*Текст документа*.
•••••
Вдруг послышалось, что к нашей усадьбе подъехал экипаж или телега. Оказалось, что приехал из Обухова наш знакомый офицер, которого направили на ночлег к Половинчику. Это спасло нас от большой, уже нависавшей опасности. Не успели мы раздеться и лечь, как раздался сильный стук в двери. Пьяные солдаты, согласно своим угрозам, вернулись для продолжения "допроса".
Но офицер знал, как их выпроводить. В эти дни престиж офицера еще сдерживал солдата. Пронеслось…
Конечно, все это пустяки в сравнении с тем, что переживало еврейство в дни погромов. Но я подробно остановился на всех этих происшествиях для характеристики того перелома, который на наших глазах уже начинался в рядах восстания. Назревало разложение, анархия, начинались самочинные действия, власть ускользала из рук тех, кто стояли во главе, были руководителями и вдохновителями восстания.
•••••
*Что нужно*. Продолжите, пожалуйста, приведенные выше воспоминания о восстании, начав сразу после их последнего предложения.

*Блок данных*.
•••••
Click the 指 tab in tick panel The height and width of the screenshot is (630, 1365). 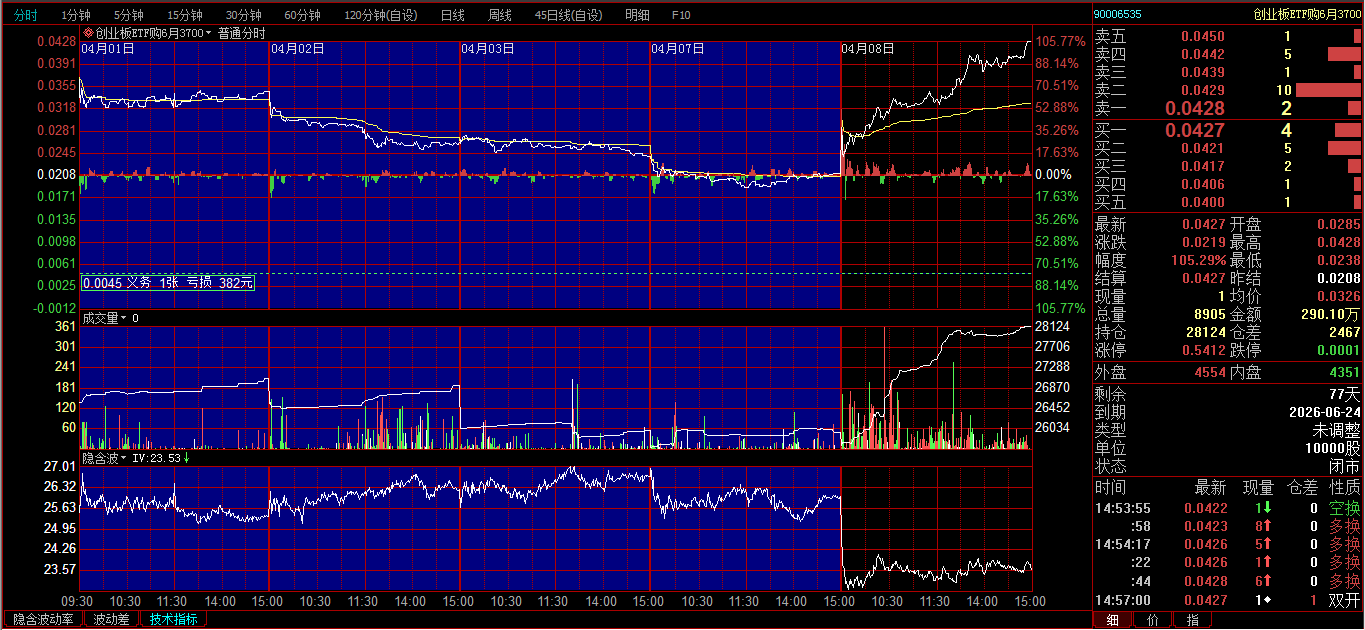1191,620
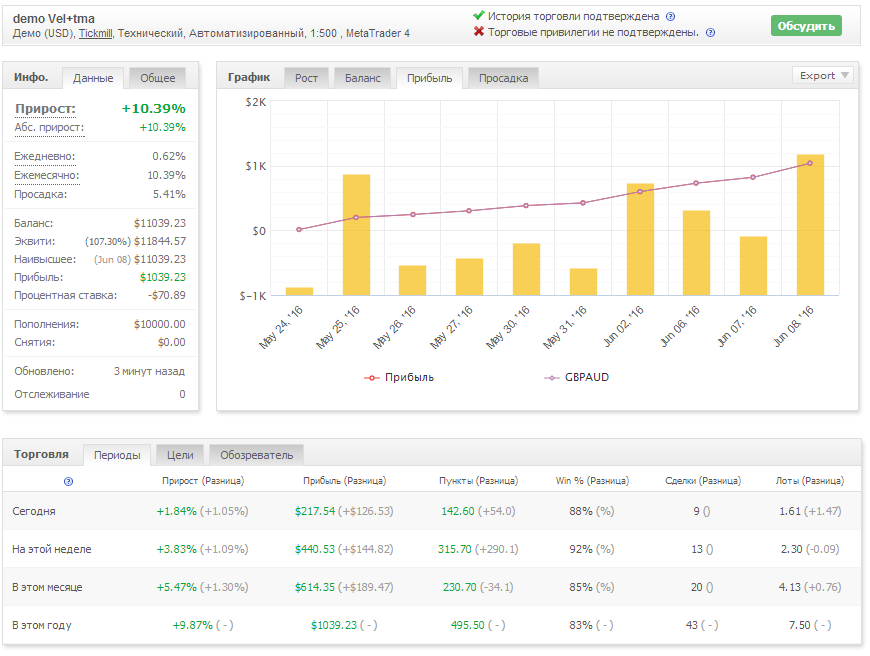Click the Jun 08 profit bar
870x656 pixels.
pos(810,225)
•••••
*Ожидаемый ответ*.
Часто я вспоминал впоследствии этот наглядный пример полного бессилия трипольского штаба в деле наблюдения за ночными буянами-повстанцами, а также и беспомощности пред этими буянами Фещенко-Чоповского, столь видного украинского деятеля, бывшего еще так недавно министром демократического правительства.
На другой день мы твердо решили покинуть Триполье. С раннего утра на площади шел митинг. Это нам дало возможность уехать незаметным образом. Лошадей нам дали знакомые из штаба.
Поехали опять на Обухов… Повстанцев в этот день уже не встречали. Очевидно, произошли какие-то передвижения в этом районе. В Обухове переночевали. На следующий день перебрались в Васильков, оттуда – прямо на вокзал, а к вечеру мы были снова в Боярке, в нашей штаб-квартире, у того же разбитого корыта…
Но зато можно было наконец переоблачиться в свежее белье, так как мы снова вернулись к нашим чемоданам.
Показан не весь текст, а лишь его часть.